Segment Start: Given entries

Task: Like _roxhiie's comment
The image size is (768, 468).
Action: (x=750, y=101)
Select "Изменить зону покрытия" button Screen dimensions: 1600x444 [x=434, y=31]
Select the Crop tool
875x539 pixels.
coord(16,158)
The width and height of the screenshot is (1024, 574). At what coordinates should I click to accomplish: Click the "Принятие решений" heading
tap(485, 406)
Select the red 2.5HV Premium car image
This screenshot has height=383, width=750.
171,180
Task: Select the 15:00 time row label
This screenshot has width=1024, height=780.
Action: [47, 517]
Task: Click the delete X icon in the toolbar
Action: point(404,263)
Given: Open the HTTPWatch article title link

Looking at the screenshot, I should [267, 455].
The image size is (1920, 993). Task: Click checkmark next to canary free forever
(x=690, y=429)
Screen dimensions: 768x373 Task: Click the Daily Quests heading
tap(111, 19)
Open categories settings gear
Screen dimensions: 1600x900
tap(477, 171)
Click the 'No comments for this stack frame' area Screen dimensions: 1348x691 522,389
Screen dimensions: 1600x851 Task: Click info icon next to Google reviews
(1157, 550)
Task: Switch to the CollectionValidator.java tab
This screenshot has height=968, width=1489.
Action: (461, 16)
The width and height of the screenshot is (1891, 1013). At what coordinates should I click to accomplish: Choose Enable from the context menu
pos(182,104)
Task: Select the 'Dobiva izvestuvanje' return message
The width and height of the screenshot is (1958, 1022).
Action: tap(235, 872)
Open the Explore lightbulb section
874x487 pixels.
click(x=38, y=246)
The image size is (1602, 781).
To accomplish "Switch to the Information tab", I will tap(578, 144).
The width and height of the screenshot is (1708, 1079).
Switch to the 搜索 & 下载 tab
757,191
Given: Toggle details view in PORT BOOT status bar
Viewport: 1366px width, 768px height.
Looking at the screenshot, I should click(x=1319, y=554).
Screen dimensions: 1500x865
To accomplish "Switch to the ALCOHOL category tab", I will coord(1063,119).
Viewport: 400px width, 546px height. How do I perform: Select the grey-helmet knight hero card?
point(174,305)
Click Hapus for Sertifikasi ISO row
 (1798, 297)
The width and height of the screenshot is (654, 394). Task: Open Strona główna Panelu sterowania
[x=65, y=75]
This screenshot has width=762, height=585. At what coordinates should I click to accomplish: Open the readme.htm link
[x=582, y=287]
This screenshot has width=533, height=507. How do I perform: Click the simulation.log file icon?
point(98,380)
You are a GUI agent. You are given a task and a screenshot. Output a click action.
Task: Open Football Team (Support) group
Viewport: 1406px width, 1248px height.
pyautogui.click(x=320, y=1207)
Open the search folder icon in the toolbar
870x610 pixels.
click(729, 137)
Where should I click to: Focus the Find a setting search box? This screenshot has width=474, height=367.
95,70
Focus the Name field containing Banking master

Segment End: Given entries

Write the records out once more. Change nothing.

Task: Like _roxhiie's comment
The image size is (768, 468).
Action: (x=750, y=101)
Select "Изменить зону покрытия" button Screen dimensions: 1600x444 [x=434, y=31]
Select the Crop tool
875x539 pixels.
coord(16,158)
The width and height of the screenshot is (1024, 574). At what coordinates should I click to accomplish: Click the "Принятие решений" heading
tap(485, 406)
Select the red 2.5HV Premium car image
This screenshot has height=383, width=750.
171,180
Task: Select the 15:00 time row label
This screenshot has width=1024, height=780.
Action: [47, 517]
Task: Click the delete X icon in the toolbar
Action: point(404,263)
Given: Open the HTTPWatch article title link

Looking at the screenshot, I should [267, 455].
The image size is (1920, 993). Task: Click checkmark next to canary free forever
(x=690, y=429)
Screen dimensions: 768x373 Task: Click the Daily Quests heading
tap(111, 19)
Open categories settings gear
Screen dimensions: 1600x900
tap(477, 171)
Click the 'No comments for this stack frame' area Screen dimensions: 1348x691 522,389
Screen dimensions: 1600x851 Task: Click info icon next to Google reviews
(1157, 550)
Task: Switch to the CollectionValidator.java tab
This screenshot has height=968, width=1489.
Action: (461, 16)
The width and height of the screenshot is (1891, 1013). At what coordinates should I click to accomplish: Choose Enable from the context menu
pos(182,104)
Task: Select the 'Dobiva izvestuvanje' return message
The width and height of the screenshot is (1958, 1022).
Action: tap(235, 872)
Open the Explore lightbulb section
874x487 pixels.
click(x=38, y=246)
The image size is (1602, 781).
To accomplish "Switch to the Information tab", I will tap(578, 144).
The width and height of the screenshot is (1708, 1079).
Switch to the 搜索 & 下载 tab
757,191
Given: Toggle details view in PORT BOOT status bar
Viewport: 1366px width, 768px height.
Looking at the screenshot, I should click(x=1319, y=554).
Screen dimensions: 1500x865
To accomplish "Switch to the ALCOHOL category tab", I will coord(1063,119).
Viewport: 400px width, 546px height. How do I perform: Select the grey-helmet knight hero card?
point(174,305)
Click Hapus for Sertifikasi ISO row
 (1798, 297)
The width and height of the screenshot is (654, 394). Task: Open Strona główna Panelu sterowania
[x=65, y=75]
This screenshot has width=762, height=585. At what coordinates should I click to accomplish: Open the readme.htm link
[x=582, y=287]
This screenshot has width=533, height=507. How do I perform: Click the simulation.log file icon?
point(98,380)
You are a GUI agent. You are given a task and a screenshot. Output a click action.
Task: Open Football Team (Support) group
Viewport: 1406px width, 1248px height.
pyautogui.click(x=320, y=1207)
Open the search folder icon in the toolbar
870x610 pixels.
click(729, 137)
Where should I click to: Focus the Find a setting search box? This screenshot has width=474, height=367.
95,70
Focus the Name field containing Banking master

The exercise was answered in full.